(Interface element records)
-- start --

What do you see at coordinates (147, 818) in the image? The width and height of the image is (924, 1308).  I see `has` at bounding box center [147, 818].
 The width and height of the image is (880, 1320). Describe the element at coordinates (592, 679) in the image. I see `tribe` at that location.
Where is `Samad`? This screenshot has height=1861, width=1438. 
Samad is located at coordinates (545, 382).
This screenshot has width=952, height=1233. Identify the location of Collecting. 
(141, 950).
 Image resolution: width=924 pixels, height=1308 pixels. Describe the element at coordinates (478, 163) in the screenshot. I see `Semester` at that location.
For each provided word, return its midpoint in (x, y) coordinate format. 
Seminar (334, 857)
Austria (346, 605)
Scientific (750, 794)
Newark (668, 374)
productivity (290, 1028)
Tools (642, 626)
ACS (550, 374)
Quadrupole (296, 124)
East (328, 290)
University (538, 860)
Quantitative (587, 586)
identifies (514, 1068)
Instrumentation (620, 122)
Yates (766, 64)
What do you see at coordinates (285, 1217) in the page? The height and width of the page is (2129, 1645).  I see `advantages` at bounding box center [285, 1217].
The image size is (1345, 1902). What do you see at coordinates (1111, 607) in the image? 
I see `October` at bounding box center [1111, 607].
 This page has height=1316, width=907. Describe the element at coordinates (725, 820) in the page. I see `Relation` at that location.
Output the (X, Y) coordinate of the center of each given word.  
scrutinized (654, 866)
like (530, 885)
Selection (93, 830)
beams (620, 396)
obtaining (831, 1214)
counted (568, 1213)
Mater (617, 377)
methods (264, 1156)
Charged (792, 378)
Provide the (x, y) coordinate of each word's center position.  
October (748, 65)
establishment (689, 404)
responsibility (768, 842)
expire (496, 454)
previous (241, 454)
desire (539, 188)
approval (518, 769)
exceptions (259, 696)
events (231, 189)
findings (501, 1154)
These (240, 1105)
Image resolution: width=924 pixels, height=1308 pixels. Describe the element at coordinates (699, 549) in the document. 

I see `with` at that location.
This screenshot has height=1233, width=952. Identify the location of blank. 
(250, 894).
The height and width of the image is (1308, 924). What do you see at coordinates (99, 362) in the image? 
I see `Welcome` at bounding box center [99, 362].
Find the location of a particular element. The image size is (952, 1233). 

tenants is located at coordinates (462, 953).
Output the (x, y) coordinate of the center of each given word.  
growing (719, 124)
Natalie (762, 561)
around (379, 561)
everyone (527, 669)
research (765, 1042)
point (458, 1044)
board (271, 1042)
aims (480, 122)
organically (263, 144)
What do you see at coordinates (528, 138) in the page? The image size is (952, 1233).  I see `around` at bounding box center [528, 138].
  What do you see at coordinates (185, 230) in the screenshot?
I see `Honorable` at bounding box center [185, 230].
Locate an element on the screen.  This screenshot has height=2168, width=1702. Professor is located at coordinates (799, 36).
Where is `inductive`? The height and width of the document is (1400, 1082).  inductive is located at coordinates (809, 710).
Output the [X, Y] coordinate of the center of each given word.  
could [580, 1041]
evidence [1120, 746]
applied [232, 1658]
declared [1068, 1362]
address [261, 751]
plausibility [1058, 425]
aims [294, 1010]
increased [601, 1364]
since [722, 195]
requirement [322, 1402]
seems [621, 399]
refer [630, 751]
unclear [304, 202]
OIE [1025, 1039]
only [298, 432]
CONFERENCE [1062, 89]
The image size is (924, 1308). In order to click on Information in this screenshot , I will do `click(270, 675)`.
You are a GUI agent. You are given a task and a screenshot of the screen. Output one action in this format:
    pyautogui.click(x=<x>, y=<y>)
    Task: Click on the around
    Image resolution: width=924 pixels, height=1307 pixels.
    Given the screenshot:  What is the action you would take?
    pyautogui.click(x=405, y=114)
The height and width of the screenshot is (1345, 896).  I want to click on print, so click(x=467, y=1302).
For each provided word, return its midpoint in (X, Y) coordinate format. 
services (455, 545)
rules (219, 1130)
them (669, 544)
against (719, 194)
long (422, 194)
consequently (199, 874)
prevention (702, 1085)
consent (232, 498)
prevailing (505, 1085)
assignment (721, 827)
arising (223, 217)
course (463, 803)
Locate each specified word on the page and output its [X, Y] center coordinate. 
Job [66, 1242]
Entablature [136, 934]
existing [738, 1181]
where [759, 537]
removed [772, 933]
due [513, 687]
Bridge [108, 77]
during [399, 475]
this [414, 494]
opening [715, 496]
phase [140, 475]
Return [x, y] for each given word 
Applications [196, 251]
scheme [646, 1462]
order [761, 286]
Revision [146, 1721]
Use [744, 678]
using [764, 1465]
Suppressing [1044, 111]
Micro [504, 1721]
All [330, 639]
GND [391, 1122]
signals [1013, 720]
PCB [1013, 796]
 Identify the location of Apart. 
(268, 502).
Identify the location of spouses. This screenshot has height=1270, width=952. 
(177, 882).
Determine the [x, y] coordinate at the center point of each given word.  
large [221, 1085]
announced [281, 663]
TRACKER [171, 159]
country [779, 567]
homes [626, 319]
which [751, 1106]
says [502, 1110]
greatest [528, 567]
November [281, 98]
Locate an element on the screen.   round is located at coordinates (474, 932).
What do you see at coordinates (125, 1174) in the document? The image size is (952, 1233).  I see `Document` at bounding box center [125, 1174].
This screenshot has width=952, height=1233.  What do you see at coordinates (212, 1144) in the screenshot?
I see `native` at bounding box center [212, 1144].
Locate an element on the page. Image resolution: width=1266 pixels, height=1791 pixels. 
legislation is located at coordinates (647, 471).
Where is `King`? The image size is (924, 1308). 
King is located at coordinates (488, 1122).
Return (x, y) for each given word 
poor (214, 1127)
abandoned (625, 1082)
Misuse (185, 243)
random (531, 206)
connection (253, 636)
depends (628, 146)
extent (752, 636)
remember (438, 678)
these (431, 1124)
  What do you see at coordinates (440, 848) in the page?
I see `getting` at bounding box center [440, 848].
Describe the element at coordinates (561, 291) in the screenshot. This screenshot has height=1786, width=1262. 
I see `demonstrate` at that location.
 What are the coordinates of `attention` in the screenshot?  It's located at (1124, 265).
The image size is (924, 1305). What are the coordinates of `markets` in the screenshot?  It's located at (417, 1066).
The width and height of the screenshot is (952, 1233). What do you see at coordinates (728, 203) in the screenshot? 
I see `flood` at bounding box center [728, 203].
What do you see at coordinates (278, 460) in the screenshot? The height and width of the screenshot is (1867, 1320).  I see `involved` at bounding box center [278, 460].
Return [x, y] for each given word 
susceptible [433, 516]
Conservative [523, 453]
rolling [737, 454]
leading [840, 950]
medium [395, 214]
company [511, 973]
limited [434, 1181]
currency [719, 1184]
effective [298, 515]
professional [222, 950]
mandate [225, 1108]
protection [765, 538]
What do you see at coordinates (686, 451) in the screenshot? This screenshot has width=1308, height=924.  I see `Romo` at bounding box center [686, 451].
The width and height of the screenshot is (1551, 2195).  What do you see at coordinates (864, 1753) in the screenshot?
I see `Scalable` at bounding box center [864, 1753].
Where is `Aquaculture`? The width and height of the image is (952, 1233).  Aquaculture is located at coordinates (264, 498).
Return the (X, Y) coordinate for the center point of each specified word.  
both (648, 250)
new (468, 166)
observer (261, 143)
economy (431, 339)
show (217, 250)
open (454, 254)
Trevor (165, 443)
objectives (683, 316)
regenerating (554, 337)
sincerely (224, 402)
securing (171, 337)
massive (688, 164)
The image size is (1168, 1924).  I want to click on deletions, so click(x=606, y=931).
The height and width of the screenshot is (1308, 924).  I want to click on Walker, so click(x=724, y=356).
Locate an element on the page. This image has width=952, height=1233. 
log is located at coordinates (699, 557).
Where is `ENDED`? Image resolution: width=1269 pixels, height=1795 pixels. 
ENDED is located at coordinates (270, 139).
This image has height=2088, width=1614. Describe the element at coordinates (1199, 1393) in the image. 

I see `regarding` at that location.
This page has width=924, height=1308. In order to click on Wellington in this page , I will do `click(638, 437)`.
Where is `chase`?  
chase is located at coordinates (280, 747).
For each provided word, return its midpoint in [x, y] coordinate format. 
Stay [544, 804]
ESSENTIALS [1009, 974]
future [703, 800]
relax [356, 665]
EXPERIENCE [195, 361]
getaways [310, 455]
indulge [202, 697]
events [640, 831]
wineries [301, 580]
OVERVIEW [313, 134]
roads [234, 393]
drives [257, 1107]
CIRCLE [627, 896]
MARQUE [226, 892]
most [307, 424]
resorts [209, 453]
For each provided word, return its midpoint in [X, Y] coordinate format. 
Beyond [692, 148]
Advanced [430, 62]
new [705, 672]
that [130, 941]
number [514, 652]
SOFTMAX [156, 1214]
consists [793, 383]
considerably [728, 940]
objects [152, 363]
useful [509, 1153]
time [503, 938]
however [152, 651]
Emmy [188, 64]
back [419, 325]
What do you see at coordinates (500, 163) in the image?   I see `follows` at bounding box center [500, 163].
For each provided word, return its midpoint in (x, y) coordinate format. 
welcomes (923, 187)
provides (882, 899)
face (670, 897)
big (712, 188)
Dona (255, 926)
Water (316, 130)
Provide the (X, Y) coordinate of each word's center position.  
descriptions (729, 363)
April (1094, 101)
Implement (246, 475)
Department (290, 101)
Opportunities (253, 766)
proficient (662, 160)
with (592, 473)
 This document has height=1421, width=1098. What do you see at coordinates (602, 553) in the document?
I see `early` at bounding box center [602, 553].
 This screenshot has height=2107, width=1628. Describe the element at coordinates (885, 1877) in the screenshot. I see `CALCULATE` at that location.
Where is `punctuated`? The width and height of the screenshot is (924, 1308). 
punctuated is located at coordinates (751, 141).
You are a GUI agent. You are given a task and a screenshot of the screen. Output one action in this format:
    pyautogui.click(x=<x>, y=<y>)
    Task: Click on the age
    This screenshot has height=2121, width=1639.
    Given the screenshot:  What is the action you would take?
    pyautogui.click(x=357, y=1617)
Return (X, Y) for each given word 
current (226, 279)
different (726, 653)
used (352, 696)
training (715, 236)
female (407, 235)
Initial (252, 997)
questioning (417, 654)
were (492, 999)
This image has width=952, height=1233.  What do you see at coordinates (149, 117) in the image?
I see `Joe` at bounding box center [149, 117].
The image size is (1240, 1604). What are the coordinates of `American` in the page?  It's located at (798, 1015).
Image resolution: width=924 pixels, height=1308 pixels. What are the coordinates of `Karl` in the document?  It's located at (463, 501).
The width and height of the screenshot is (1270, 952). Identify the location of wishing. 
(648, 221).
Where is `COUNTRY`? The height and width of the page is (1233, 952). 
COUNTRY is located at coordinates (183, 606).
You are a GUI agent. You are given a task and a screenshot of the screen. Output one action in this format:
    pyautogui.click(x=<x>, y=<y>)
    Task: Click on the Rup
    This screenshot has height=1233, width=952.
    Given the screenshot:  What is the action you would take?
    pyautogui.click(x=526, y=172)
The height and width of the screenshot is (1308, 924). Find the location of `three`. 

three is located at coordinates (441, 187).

-- end --

> **GOAL**
Copy out the records word for word, beginning at their first line and stopping after the line that contains "What do you see at coordinates (285, 1217)".

> **SOLUTION FOR THIS TASK**
What do you see at coordinates (147, 818) in the image? The width and height of the image is (924, 1308).  I see `has` at bounding box center [147, 818].
 The width and height of the image is (880, 1320). Describe the element at coordinates (592, 679) in the image. I see `tribe` at that location.
Where is `Samad`? This screenshot has height=1861, width=1438. 
Samad is located at coordinates (545, 382).
This screenshot has width=952, height=1233. Identify the location of Collecting. 
(141, 950).
 Image resolution: width=924 pixels, height=1308 pixels. Describe the element at coordinates (478, 163) in the screenshot. I see `Semester` at that location.
For each provided word, return its midpoint in (x, y) coordinate format. 
Seminar (334, 857)
Austria (346, 605)
Scientific (750, 794)
Newark (668, 374)
productivity (290, 1028)
Tools (642, 626)
ACS (550, 374)
Quadrupole (296, 124)
East (328, 290)
University (538, 860)
Quantitative (587, 586)
identifies (514, 1068)
Instrumentation (620, 122)
Yates (766, 64)
What do you see at coordinates (285, 1217) in the page? The height and width of the page is (2129, 1645).  I see `advantages` at bounding box center [285, 1217].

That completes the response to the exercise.